On Garth Ancier heading the WB and naming a new president of entertainment, in the Angel thread:
Kristen:
No, I think that, these days, it translates to Garth's Lackey.
Frankenbuddha:
So basically, the position would be toady for the frog?
Erikaj
really is the quintessential Homicide fangirl. From
Bitches:
Cool Braugher story. I still think that if I met him it might be like Fay and the Americanisms "Wow, could you just say that for me?" Which is still less embarrassing than the things that could happen if it was Secor. "My God, I love to watch you suffer. You're so good at it."(pause) You didn't get to keep the jacket, did you?"
In
Natter,
I hurt myself laughing at the Buffista brainstorming session for
Lilty Cash,
who is experiencing the weirdness of being asked to hide the fact her boss has a color copier:
Ginger:
Having to lie about the existence of a color copier is both demeaning and bizarre, an unfortunate combination. Perhaps you should just tell people, "My boss just wiggled her nose and color copies appeared."
tommyrot:
Don't lie. Just do what the US Navy does when people inquire whether a specific ship carries nuclear weapons:
"I can neither confirm nor deny the existence of a color copier in our office."
ita:
Why don't you suggest a little tip cup next to it? Or maybe when people say "But I saw the colour copy!" insist that it's not colour.
Lilty Cash:
Or I could go Fat Tony style: "What's an office?"
Fred Pete:
"These are not the color copies you seek."
Lilty Cash:
Or when people ask, I can look sad, say "I does it meself, sir", and pull a box of colored pencils our of my back pocket.

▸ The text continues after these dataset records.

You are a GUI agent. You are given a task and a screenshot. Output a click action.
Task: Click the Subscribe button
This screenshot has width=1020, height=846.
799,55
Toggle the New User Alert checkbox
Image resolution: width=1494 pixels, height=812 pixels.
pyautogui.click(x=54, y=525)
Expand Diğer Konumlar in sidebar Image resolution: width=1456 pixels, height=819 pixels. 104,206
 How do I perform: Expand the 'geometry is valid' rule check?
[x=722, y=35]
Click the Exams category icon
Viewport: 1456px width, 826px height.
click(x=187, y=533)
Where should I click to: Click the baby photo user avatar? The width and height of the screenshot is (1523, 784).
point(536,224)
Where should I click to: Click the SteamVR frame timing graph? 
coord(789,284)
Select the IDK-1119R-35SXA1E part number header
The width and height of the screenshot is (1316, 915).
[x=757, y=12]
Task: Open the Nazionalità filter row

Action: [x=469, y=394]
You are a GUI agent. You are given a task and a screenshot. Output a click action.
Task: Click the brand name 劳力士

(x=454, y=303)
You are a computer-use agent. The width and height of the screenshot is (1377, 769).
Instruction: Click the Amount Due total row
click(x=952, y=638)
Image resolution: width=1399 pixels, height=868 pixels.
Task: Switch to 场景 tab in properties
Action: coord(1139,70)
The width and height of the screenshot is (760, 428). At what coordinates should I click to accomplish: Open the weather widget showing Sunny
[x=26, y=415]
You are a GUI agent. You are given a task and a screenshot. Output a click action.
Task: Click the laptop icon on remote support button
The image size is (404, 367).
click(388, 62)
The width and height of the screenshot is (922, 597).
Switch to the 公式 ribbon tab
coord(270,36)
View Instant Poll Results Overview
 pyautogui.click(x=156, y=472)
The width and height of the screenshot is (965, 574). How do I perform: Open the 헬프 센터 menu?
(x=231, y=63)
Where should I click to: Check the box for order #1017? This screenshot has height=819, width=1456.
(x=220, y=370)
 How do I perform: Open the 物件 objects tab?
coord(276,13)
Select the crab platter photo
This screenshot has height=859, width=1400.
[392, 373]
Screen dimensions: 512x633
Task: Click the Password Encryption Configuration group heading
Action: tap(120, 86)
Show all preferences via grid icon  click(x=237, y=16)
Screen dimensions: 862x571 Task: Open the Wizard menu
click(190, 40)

I'm too gronked to laugh, but I love time-travel humor:
Lilty Cash:
OR a time machine that TAKES you to the secret copier! We get rid of the color copier, and anytime we need something copied, we get into the time machine, go back to BEFORE we got rid of it, make our copies, then come back to the here and now!!!!
I really need a new job.
tommyrot:
But what if you go back in time and make copies and use up the last of the toner and as a result your father is unable to make the copies of his resume that gets him the job where he meets your mom and as a result you are never born?
(Run-on sentences have their place.)
Lilty Cash:
But you SEE the color copying me of the past would simply CHANGE the toner should it need changing, no doubt thinking it odd that the toner should go so quickly. No, the real issue would be if my file-cabinet time machine's flux capacitor malfunctioned while I was in the office-of-the-past, causing me to SEE my father photocopying the resume to get the job to win my mom to make me born, thus disturbing the time/space continuum and tearing apart the fabric of the universe!
I can run-on too.
Polter-Cow, on his childhood:
You had a girlfriend in grade 6? I thought the vagina was the space between breasts in grade 6.
Okay, I honestly don't remember whether I still thought that at grade 6. But I did at one point. Let me tell you, it made comprehending sex rather difficult.
billytea:
Have fun, Gus! The Swiss franc is the most overvalued currency in the world!